Sur les frais liés au litige :
6. Les dispositions de l'article L. 761-1 du code de justice administrative font obstacle à ce que soit mise à la charge de l'Etat, qui n'est pas la partie perdante dans le présent litige, la somme dont Mme A demande le versement au titre des frais exposés et non compris dans les dépens.
D E C I D E :
Article 1er : La requête de Mme A est rejetée.
Article 2 : Le présent jugement sera notifié à Mme B A et au ministre de l'intérieur et des outre-mer.
Copie en sera adressée pour information au préfet du Cher.
Délibéré après l'audience du 2 mars 2023 à laquelle siégeaient :
Mme Rouault-Chalier, présidente,
M. Viéville, premier conseiller,
Mme Bernard, première conseillère.
Rendu public par mise à disposition au greffe le 16 mars 2023.

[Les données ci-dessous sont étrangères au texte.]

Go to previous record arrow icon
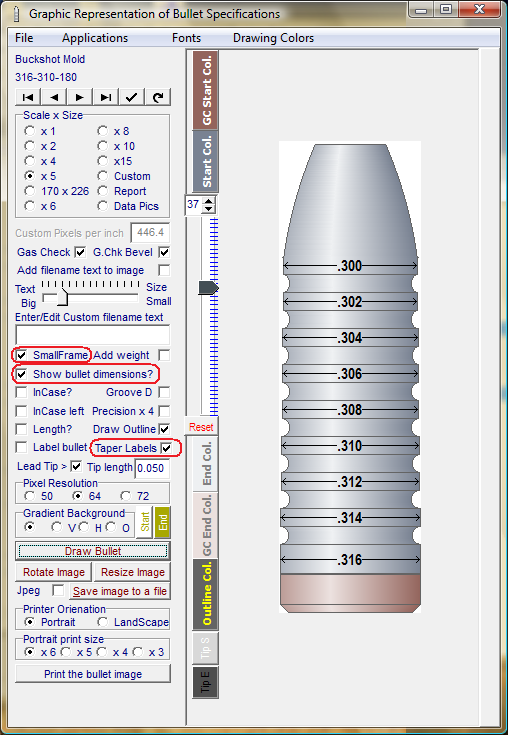 [54, 97]
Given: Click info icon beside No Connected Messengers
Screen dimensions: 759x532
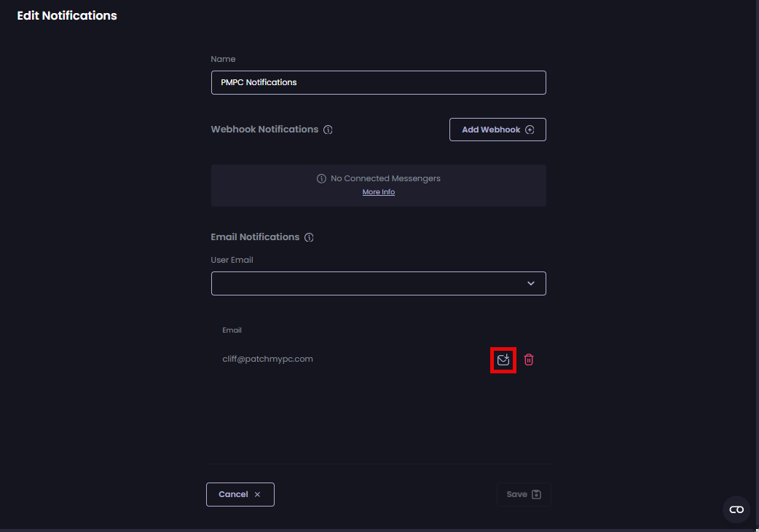Looking at the screenshot, I should pyautogui.click(x=321, y=178).
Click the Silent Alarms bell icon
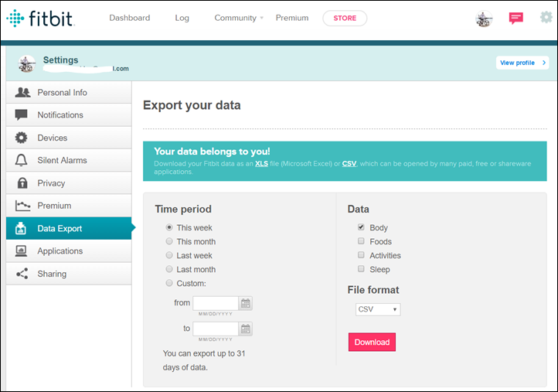This screenshot has height=392, width=558. [22, 161]
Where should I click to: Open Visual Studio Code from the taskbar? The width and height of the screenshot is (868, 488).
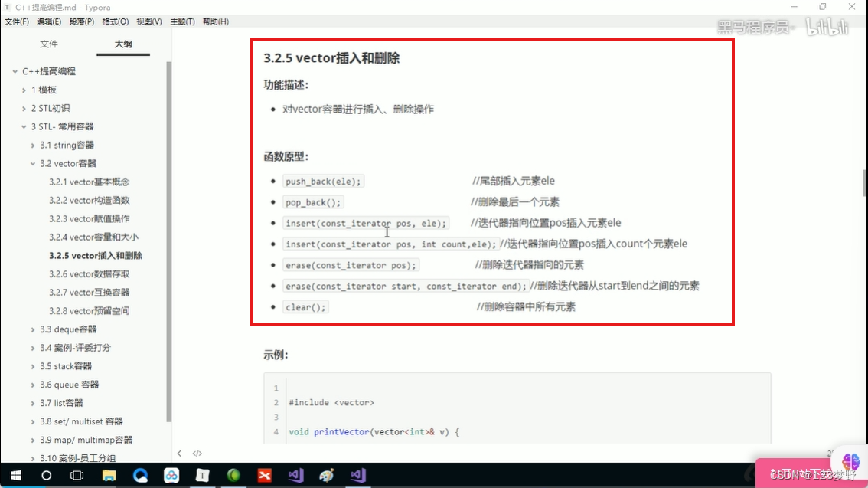295,475
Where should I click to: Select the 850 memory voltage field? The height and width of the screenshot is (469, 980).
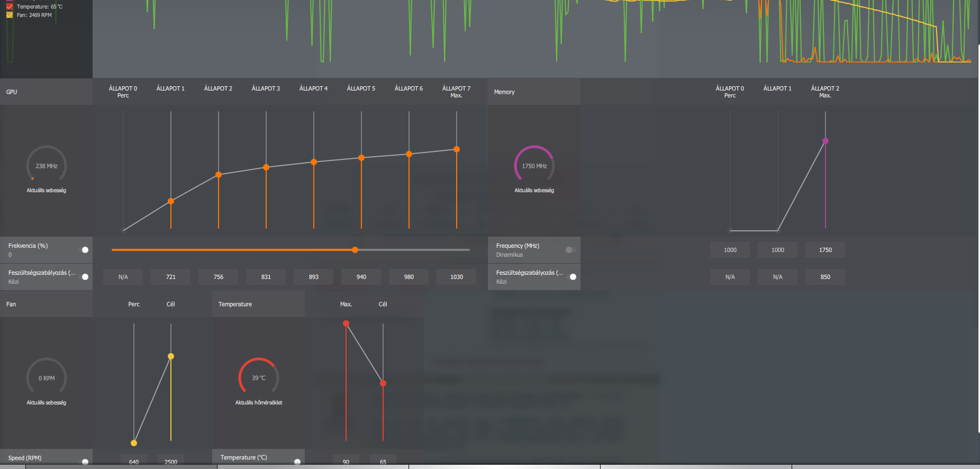click(x=825, y=277)
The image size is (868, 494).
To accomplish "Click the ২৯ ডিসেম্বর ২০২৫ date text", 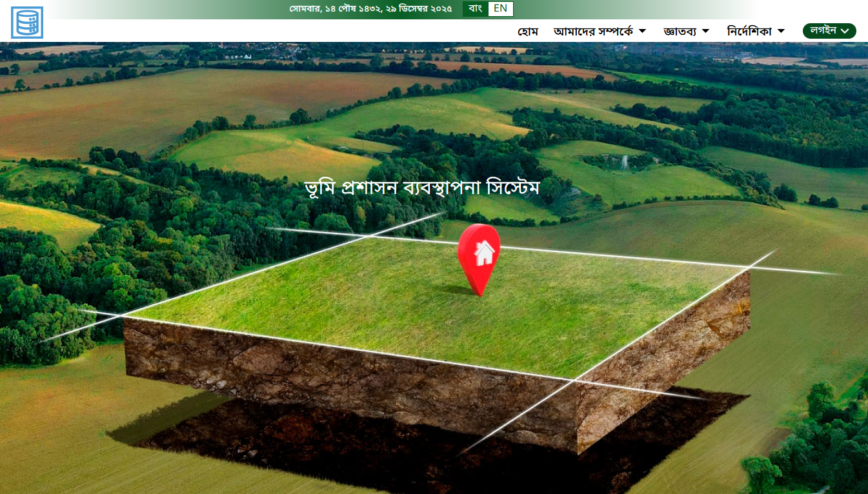I will pos(419,9).
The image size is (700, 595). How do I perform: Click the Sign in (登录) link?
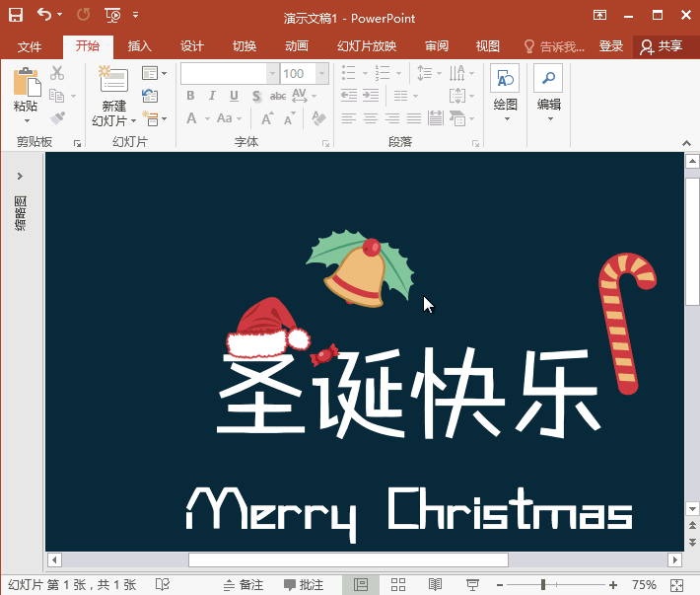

La présidente-rapporteure,
L'assesseur le plus ancien,
Patricia C
Sébastien VIEVILLE
La greffière,
Emilie DEPARDIEU
La République mande et ordonne au ministre de l'intérieur et des outre-mer en ce qui le concerne ou à tous commissaires de justice à ce requis en ce qui concerne les voies de droit commun contre les parties privées, de pourvoir à l'exécution de la présente décision.